Thursday, May 18, 2006

DIY - Extreme!



It was Karma. Well, not really Karma, but at least a wake-up, a cosmic 2x4...Earlier that week, we had been tying ribbons to balloons for UofM graduation. (Every year, I work a few days to help organize the catering orders, pack and carry like I used to, and get paid in ZingDollars. Many, many ZingDollars. It's cheaper for them and tastier for me. This is why, when I arrive at dad's door on Sunday, I will be toting a full Reuben meal - including chopped liver, half-sours, and Cel-Ray soda.) We were tying blue and maize balloons, and after the eighth time I cautioned Alexis to make sure to tie the ribbon on tightly, so the balloon wouldn't float away, (I was terrified it would choke a manatee, okay? Think of the manatees!) she stopped, looked at me, and said: "I can tie the knot.
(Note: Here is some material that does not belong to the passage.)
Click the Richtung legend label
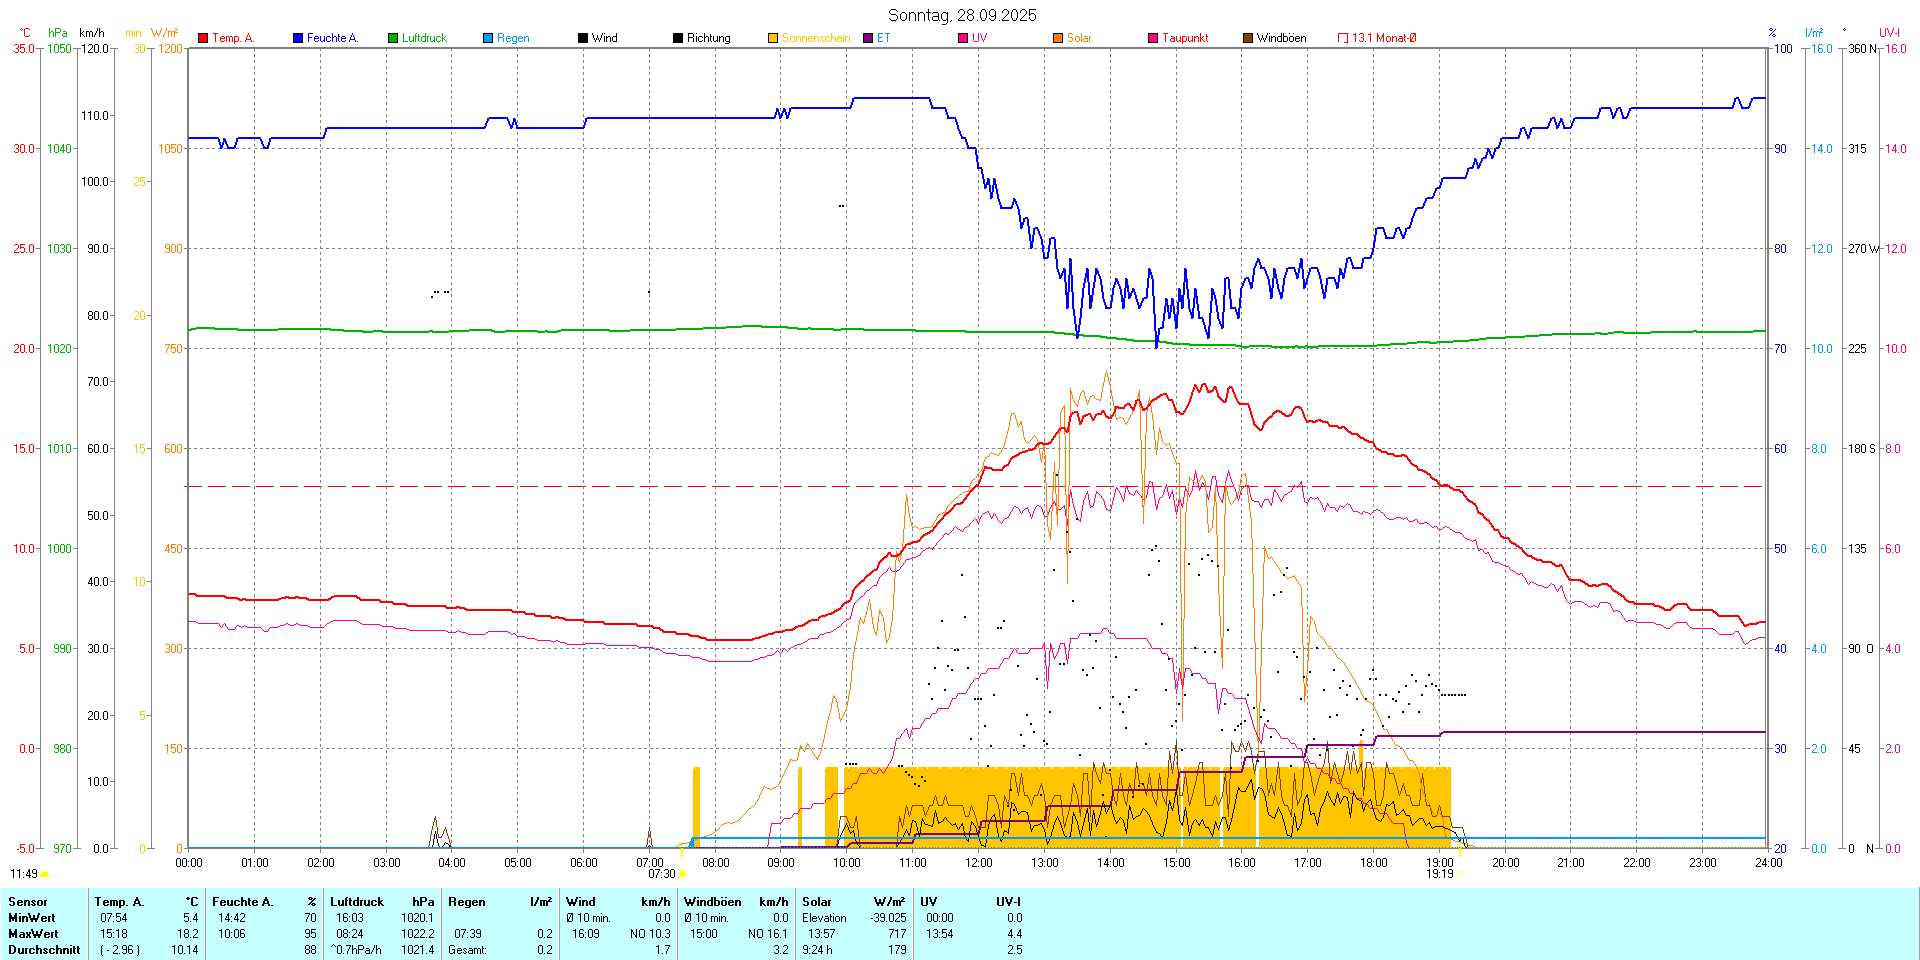tap(708, 38)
I tie knots all the time...IN PEOPLE'S BODIES. Like, around blood vessels that CAN NOT open." "Oh, right," I said, "nevermind." She was right, when I cut open my arm, the knots she tied in my flesh did not come out...not until she snipped them out.

The odd thing is that we've been together so long that I forget sometimes that this partner of mine is a real doctor. Like , REAL doctor, with degrees and licensure and about to graduate from a prestigious residency and board certify in a prestigious field (June 11th, it'll be over at 5pm and I'll have a real-live "attending physician" to stuff with prime rib - and will I ever!), I have a hard time rectifying this identity with the person I know. This is the Alexis I bring coffee to on cool, damp mornings, the Alexis who used to steal daffodils from the campus gardens for my Easter basket, the Alexis who only wore BDUs for six years of her life, and who still wears specialty combat boots under her tailored wool slacks...I have trouble remembering this is a doctor. I've never known a doctor before.

And this particular doctor has amassed everything needed to take care of me when I hurt myself - lidocaine, betadine, needles and sutures in various sizes, any bandage you could hope for, and bags of sterile saline along with the wide-bore syringes needed to fully irrigate dirty little lacs. All filched neatly along with white pocket-fulls of peanut butter packets and tuna fish sandwiches from the Emergency Department. Shhhh...

*******

Ah, metal lath. One quick, expressive gesture, and your arm's ripped in two.

Well, almost in two...


This was on a Sunday, and guess whose insurance ran out the previous Friday? No biggie, I thought...though a bacon band-aid would come in handy.

No such luck. When I ripped myself, I ripped a full skin thickness - you could see strings of adipose tissue in my chubby little forearm!
Note to self: don't let Alexis near cuts...her medical training has told her to poke, prod and stretch wounds, or even (gasp) debride them. Everyone knows the best way to deal with a boo-boo is to either (A) clutch the affected part with one hand and go on talking excitedly as blood wells from between your grasping fingers, or (B) sit right down and cry real tears and then demand lime popsicles.

Alexis leafs frantically through a booklet - what could it be?




Sterile saline, shot at high-speed into my mangled flesh. The white, raised edges of the wound were pumped full of lidocaine.



Beautiful.




Blood+Betadine = Shroud of Tearin'.
(Elbow tearin' that is, I didn't cry a single drop.)